Na Argélia, não se marcam encontros: sempre se sabe onde encontrar as pessoas. O imobilismo garante paz e tranqüilidade aos que se apegam a elas
“Os que sacrificaram a vida pela Argélia arrancariam os olhos, se nos vissem nesse estado, depois de quarenta anos de desperdício e de utopia.” Para acalmar sua excitação da quinta-feira à noite em Annaba, a 600 quilômetros de Argel, Nassim tem só 200 dinares no bolso (8,5 reais, isto é: um café, um sanduíche e um maço de cigarros locais, os Rym). Como 75% dos que têm menos de trinta anos, está desempregado. Seus dias resumem-se ao pátio de um edifício cinza e sem horizonte, a um monte heterogêneo de “irmãozinhos” e de desempregados, de mulheres na moda ou de hidjab (véu), ao movimento e ruído da agitação de Annaba. Visto ontem num cibercafé, dentro de seis meses Nassim ainda estará lá. Na Argélia, não se marcam encontros: sempre se sabe onde encontrar as pessoas. O imobilismo garante paz e tranqüilidade aos que se apegam a elas.

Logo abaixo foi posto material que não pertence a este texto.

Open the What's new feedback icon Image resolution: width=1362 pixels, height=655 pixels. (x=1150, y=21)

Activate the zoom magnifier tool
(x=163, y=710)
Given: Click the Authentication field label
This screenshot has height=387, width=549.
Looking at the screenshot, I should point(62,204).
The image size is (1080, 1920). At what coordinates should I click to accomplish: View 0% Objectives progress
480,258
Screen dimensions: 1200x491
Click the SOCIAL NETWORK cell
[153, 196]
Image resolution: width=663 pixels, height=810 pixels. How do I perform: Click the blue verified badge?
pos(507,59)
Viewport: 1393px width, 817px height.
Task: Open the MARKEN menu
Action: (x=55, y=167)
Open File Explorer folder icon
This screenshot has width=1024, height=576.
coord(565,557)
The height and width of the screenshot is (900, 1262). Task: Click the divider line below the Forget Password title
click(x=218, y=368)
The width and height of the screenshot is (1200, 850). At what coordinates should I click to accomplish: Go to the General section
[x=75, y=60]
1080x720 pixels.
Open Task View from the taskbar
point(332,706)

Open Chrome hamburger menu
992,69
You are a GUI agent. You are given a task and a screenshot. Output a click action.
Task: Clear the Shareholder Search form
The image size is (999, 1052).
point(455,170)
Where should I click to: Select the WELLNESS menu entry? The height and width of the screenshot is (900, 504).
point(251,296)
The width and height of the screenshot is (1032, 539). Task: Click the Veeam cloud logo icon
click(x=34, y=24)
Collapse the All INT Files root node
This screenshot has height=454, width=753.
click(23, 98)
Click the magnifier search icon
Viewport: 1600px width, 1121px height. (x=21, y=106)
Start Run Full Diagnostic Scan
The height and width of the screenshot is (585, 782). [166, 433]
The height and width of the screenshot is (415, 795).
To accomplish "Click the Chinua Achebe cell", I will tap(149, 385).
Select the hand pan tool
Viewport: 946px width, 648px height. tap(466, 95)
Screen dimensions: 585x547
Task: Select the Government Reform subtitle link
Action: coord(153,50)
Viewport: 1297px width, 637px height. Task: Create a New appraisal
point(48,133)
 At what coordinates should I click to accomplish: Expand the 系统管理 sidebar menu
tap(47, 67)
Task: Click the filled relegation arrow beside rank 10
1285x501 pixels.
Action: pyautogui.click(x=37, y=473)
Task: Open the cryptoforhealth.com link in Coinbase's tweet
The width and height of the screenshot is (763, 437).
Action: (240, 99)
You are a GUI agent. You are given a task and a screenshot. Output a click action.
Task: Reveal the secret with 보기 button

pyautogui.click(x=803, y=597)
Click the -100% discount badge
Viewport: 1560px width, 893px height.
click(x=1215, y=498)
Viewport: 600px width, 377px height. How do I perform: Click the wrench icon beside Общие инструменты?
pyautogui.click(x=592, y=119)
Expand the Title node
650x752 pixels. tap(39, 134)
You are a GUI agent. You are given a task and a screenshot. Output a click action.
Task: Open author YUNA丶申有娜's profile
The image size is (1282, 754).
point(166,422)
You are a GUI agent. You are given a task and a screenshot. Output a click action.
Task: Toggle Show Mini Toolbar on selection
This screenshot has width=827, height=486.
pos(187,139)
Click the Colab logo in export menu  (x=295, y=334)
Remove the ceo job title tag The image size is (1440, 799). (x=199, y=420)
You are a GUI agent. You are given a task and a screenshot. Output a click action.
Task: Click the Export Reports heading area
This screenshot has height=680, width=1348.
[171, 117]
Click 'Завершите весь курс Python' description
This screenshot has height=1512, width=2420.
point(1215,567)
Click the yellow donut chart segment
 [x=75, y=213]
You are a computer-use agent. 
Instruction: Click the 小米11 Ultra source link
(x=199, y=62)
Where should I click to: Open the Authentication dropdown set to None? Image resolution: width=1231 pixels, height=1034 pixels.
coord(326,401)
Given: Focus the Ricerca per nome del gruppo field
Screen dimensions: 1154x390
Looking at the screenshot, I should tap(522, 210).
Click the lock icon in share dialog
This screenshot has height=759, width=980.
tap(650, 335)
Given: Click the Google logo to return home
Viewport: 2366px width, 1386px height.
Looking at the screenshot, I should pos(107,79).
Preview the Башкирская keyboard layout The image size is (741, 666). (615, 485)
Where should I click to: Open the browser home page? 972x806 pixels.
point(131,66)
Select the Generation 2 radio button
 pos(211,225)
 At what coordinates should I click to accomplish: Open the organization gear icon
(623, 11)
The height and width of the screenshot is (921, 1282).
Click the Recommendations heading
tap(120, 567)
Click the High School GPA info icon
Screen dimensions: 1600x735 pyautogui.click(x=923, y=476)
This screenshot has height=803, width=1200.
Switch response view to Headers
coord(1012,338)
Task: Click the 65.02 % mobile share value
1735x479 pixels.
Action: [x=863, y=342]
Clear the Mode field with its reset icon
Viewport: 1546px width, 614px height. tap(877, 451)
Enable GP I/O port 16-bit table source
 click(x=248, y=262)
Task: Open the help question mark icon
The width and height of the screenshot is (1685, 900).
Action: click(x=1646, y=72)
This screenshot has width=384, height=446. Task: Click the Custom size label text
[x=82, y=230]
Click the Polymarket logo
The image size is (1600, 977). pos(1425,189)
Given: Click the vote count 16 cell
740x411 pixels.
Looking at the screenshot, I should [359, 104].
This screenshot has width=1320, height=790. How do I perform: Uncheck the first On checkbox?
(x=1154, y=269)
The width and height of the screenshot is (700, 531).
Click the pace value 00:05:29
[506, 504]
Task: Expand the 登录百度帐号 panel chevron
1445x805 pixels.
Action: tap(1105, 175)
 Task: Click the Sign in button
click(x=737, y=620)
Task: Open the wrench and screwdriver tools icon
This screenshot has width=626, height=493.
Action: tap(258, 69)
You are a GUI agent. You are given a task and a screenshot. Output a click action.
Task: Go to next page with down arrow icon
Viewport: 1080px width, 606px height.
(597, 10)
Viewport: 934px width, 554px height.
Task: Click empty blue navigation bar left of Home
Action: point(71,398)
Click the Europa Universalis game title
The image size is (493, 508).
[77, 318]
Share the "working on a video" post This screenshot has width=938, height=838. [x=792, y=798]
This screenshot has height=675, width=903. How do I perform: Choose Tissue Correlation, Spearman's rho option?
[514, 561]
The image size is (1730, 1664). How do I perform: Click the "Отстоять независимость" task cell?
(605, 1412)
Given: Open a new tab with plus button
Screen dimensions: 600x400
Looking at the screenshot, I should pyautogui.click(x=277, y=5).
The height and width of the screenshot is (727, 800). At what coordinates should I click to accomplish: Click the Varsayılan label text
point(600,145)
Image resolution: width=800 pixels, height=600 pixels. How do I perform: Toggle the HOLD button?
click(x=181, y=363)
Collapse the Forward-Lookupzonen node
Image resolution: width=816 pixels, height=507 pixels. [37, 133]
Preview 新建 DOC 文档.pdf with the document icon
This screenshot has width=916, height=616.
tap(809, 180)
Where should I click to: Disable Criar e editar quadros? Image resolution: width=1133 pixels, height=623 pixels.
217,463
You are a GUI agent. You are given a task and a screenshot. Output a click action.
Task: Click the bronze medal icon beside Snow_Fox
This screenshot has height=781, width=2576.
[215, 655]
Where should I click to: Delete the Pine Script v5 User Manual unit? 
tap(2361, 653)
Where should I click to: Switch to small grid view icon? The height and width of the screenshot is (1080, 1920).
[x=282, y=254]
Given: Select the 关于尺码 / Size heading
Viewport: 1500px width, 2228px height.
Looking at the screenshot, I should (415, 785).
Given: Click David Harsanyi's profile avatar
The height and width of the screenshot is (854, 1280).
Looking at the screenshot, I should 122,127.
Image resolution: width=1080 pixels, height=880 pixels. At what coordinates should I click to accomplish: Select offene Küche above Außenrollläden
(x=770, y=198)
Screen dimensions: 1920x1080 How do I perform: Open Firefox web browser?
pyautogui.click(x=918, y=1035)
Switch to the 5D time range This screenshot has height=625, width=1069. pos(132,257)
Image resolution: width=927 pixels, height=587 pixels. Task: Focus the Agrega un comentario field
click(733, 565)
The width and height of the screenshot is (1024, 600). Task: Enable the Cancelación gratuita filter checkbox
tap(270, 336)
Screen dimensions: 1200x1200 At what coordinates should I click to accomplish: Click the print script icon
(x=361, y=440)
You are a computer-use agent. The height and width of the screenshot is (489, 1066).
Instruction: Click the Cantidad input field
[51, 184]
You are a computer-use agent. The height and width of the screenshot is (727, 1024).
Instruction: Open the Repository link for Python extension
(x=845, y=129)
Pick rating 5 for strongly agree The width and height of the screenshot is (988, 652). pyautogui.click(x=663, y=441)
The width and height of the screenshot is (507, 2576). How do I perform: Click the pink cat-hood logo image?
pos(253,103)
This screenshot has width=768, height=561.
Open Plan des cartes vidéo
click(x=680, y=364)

Encontros rápidos e frustrantes
Nassim não tem vontade de voltar para casa, onde sua família inteira se aglomera em 50 m², e onde não há espaço para ele. Na cidade, a vida cultural, artística ou festiva se reduz ao mínimo. Numa de escapar aos muros da cidade, Nassim e seus companheiros instalaram-se bem no meio de uma rotatória de Annaba, com cadeiras e jogos de dominó. O ar da noite é suave, o perfume de jasmim adoça o cheiro do haxixe marroquino, “enriquecido” com hena e barbitúricos antes de chegar às suas mãos. No nada cotidiano, o consumo de entorpecentes ganhou popularidade.
Volta a Argel. Graças a um pequeno trabalho como guarda no porto, descolado há pouco, Malek queria levar Latifa, sua namorada, ao cinema. Mas a iniciativa fracassou. Na entrada das salas Ibn Zeydoun, disseram-lhes que o filme só seria exibido “se houvesse pelo menos dez pessoas”. Como estas não vieram, Malek e Latifa, depois de um encontro rápido e frustrante, tiveram que ir embora, cada um para a casa de seus pais: “Não podíamos ir juntos para nossas casas nem para outro lugar.”
A rotina da juventude dourada
No ar suave da noite, o perfume de jasmim adoça o cheiro do haxixe marroquino, “enriquecido” com hena e barbitúricos antes de chegar às mãos dos jovens
No caminho de volta, como ontem e como provavelmente amanhã, Malek deu uma passada pelo videoclube para alugar um filme e, dessa forma, terminar a noitada perdida. Latifa, por sua vez, trabalhando meio período como garçonete num restaurante, onde ganha 3 mil dinares por mês (130 reais), retomou as palavras cruzadas do jornal em língua francesa El Watan. São as mais difíceis e mais demoradas; portanto, as que mais ocupam. “Isso preenche a noite, mas, aos 28 anos de idade, é um tanto quanto patético.” Ela teria gostado de encontrar suas amigas, “mas onde? Na rua?” Ir com outras moças tomar algo num café, que as receba sem medi-las da cabeça aos pés, é um descaramento que exige ousadia para ser encarado.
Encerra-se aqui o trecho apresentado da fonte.